Una critica troppo dura per essere esplicita
E la sindrome di Procuste? Essa prende il nome da un brigante del mito greco, il quale offriva la sua locanda ai viaggiatori solitari. Se costoro erano bassi, li accomodava in un letto lungo e ne stirava le membra finché non lo occupassero per intero. Se i malcapitati erano alti, finivano invece su un letto corto e le parti del corpo che sporgevano venivano segate via. Fu l'eroe Teseo a metter fine alle sue malefatte. In psicologia tale locuzione, spiega Repubblica, "indica la condizione per cui una persona tende a disprezzare e se possibile svantaggiare chi considera avere maggior talento e più possibilità di successo. Un disturbo psicologico quindi, che nasce dal non saper accettare la propria condizione rispetto ad individui più preparati o dotati. Ovvero dal non sopportare la propria mediocrità".

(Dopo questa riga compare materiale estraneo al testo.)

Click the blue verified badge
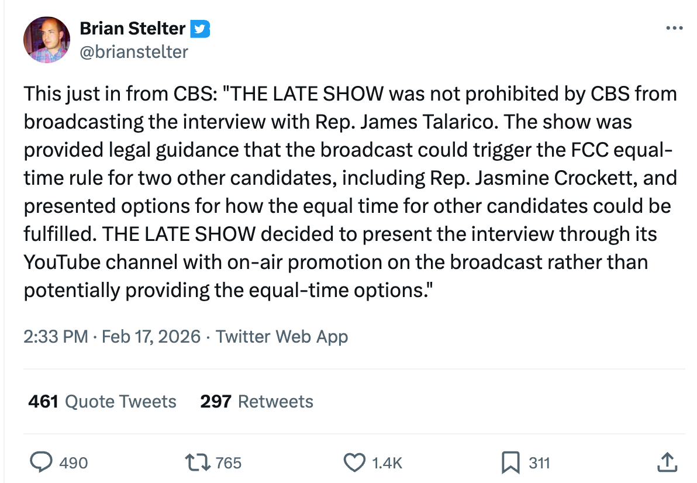click(x=202, y=28)
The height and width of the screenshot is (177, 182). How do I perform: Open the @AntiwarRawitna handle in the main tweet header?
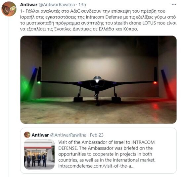(x=57, y=5)
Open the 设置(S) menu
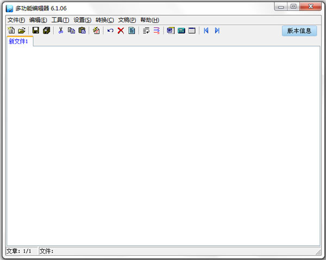The height and width of the screenshot is (260, 326). 83,20
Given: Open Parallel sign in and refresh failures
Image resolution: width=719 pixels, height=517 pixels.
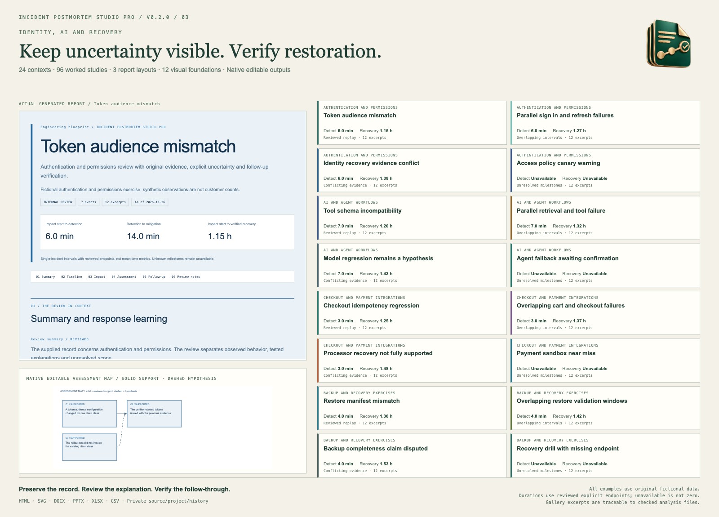Looking at the screenshot, I should tap(605, 123).
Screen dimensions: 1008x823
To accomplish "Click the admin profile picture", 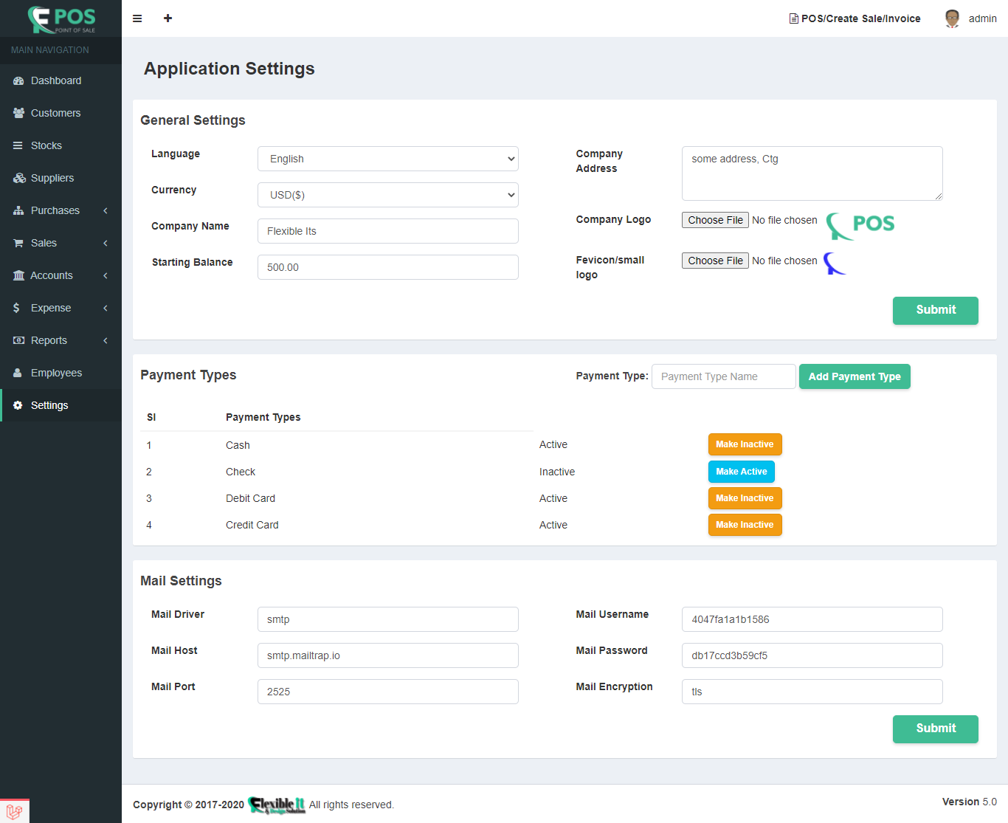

Volendo ritenere il M5s preda di questa sindrome, sembrerebbe più che altro di sentire le critiche di un Berlusconi, secondo il quale i pentastellati sono rosi dall'odio e dall'invidia sociale a causa del loro complesso di inferiorità. È nondimeno probabile che anche Grillo avverta nel M5s un crescente complesso di inferiorità: quello nei confronti della Lega, soprattutto dopo il voto in Abruzzo. Il comico intende quindi scuotere la sua creatura da un ripiegamento su se stessa che le impedisce di crescere, uno schiacciamento sulle posizioni del Carroccio che nasconde la coscienza di avere un capitale politico e un'esperienza amministrativa inferiori a quelli di un alleato sempre più ingombrante.
Cadere vittima della sindrome di Procuste potrebbe quindi significare, per un iscritto a Rousseau, votare per mandare a processo Salvini sulla spinta emotiva dell'insofferenza per il crescente successo della Lega, che era partita come partner di minoranza e ora nei sondaggi allarga sempre più la distanza dagli alleati. Ma, facendo fuori Salvini, si fa fuori tutto il governo. Quindi una vera scelta non c'è. Comma 22.
Verrebbe infine quasi da pensare che il cofondatore appoggi il progetto di Di Maio di rendere il M5s un partito vero, che possa competere ad armi pari in contesti, come le elezioni amministrative, dove non conta tanto la rabbia degli elettori quanto l'attesa di un'amministrazione efficiente che i pentastellati, come insegna il caso di Roma, non riescono sempre a soddisfare.